The snow was falling so thickly I could scarcely see him. [See page 24].
Next morning, hearing a tiny pattering about eight o’clock, I got up to peep and see my little pets. What was my astonishment and distress to see Rufina’s little form dangling, stiff and cold, from the platform against the sleeping-box. Above, there glared down upon me the horror-struck face of Peter, with eyes starting out of his head, and ears frantically bristling. Only for a second, for, catching sight of me, he bolted precipitately. I opened the window, jumped on the sill, and stretching up as far as I could, felt Rufina’s little body. It was quite stiff and quite cold. Her head was caught and jammed between the platform and the sleeping-box; there was the space of a couple of inches or so between the two. It seemed an inexplicable thing that a squirrel should get its head into an interstice from which it could not withdraw it, or that, having got its whole head in, it should not have been able to draw its shoulders after it.
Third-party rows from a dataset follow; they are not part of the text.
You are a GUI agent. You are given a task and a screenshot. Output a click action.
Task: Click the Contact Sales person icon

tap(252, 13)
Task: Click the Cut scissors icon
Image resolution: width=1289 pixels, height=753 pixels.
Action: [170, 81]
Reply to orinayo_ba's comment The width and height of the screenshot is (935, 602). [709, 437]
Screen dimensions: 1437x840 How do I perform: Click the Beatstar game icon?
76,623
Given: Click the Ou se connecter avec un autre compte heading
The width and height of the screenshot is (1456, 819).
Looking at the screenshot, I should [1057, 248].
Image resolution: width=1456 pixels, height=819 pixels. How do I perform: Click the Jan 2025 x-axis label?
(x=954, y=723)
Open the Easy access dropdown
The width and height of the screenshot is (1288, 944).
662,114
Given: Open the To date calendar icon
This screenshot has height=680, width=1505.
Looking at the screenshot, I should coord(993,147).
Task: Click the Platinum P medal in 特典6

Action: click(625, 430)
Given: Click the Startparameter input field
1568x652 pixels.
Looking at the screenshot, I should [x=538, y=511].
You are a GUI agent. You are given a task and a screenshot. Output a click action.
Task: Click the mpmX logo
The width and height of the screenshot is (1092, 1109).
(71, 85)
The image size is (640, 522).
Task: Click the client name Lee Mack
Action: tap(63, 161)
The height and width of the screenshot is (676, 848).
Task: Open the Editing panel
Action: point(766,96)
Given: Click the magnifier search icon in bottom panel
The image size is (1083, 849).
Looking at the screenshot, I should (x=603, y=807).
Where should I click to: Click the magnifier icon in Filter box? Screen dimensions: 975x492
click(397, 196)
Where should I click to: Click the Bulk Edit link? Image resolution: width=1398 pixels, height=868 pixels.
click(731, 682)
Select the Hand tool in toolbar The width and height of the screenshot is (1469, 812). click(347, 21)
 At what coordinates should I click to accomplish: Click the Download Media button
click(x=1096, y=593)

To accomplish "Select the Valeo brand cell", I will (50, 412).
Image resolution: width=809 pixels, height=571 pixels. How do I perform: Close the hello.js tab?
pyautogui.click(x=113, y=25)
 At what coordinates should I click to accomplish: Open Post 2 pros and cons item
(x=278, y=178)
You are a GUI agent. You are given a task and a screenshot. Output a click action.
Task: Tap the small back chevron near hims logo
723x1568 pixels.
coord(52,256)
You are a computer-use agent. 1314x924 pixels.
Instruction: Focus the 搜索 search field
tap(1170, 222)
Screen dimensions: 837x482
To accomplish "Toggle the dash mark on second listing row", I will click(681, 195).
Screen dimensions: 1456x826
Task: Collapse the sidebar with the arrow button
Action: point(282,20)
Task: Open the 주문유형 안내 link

I think and hope that in her struggles she may have broken her neck at once; she had no purchase below with which to help herself. The accident could never have happened in the daylight. I was convinced, upon reflection, that my opening the casement overnight had startled her into jumping out of the serge bag, and that she had blindly made for the hole in the sleeping-box some three feet above. She must have missed the perch from which she always scrambled upon the platform, and from thence to the nest.
This nesting-box and platform had been in the same relative positions for a year and a half. No other squirrel had jammed its head in between them; nor would Rufina have made the mistake had she not been in the dark, and blind and stupid with sleep.
These conclusions came to me afterwards. For the moment I extricated the little body with difficulty from the death-trap, and tried for nearly an hour to bring back life. So amazed and puzzled was I at first that I could not believe she had hanged herself. I thought she was merely frozen; for it had been a bitterly cold night, with ice everywhere. I brought her to my fire, and strove by moving her little arms backwards and forwards to bring breath back into the lungs. I chafed her tiny close-shut claws; I held her by the fire, and rubbed her beautiful little body. She was in such perfect condition, and so exquisitely clean and sweet!
When all hope was abandoned, I laid her gently on the floor of the cage to see what Peter would do, and whether he would show any sign of grief. At sight of me at the window he fled, wildly jibbering, stamping his feet, and screaming. Here was fresh lead on my heart. It was bad enough to lose Rufina, but that Peter should look upon me as her murderer was the sharpest cut of all!